The tentacle jerked him over the head of Lalena and Princess Many-Names, he vanished into the hall. I leaped a chair, rushing after. A second tentacle now wound about the Princess. I struck with saber. The blade cut, but not deep. I needed an axe. I vowed to carry one henceforth. More tentacles thrashed from out green fire. The silk and satin castle construction rose up, disappeared into the writhing green.
The pageboy stood blinking at the fuss, gormless as kitten in cannon’s bore. Then reached down to the girl who’d fallen from out the absurd gown. Behold Flower, back to her ragged dress. Holding hands, she and Brick ducked under the table. Tentacles waved in anger, finding they’d captured the rind, not the heart. Rips and shreds of silk and satin filled the air, while snake arms thrashed, searching for the girl herself.
Lalena and I retreated round the table. All the windows now showed emerald twilight.
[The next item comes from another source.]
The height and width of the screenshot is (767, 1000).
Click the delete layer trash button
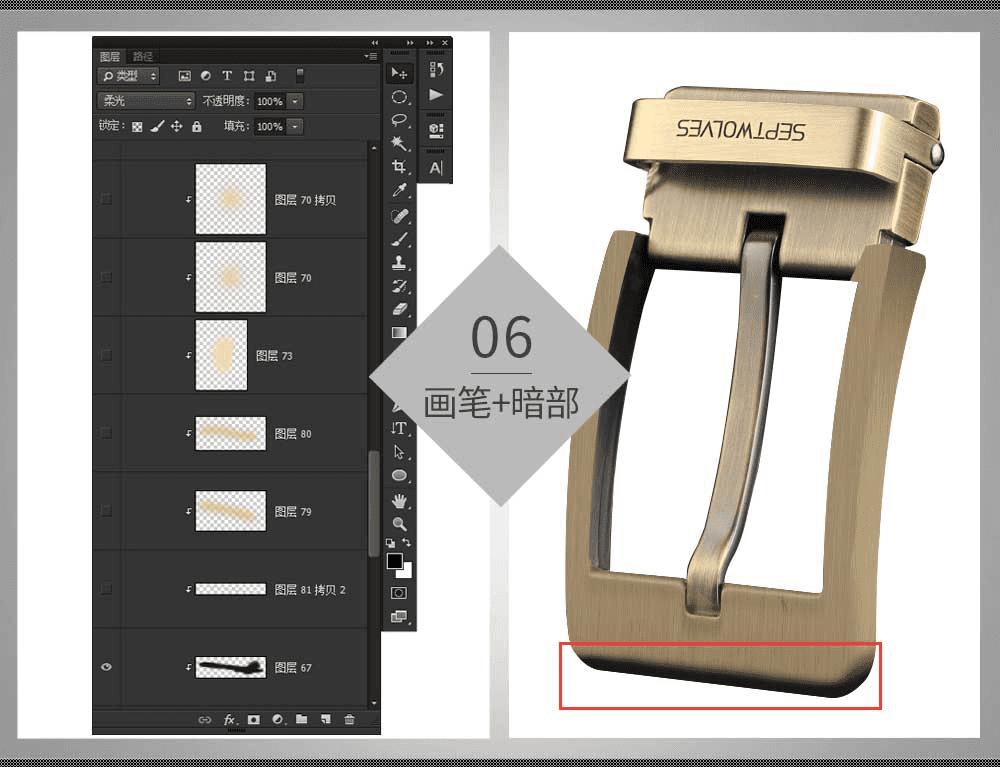click(x=349, y=719)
More abominations outside the windows, reaching within. Trampling my rose bushes. A Chatterton stood holding a Kariel, while Billie River menaced an Edgar with a chair.
“This way lies retreat,” shouted Father Bright. He stepped towards the impossible door, disappeared within. Doe and the Scalen followed after. I looked about. My dining room glowed eerie as some undersea faery cave. The frog-croaking echoed as a throbbing choir, a host of drums beating below oceanic waves. A second impossible door opened against the farther wall. One pair of Emily and Edgars fled within, then a second. A third door appeared, swung ominously open.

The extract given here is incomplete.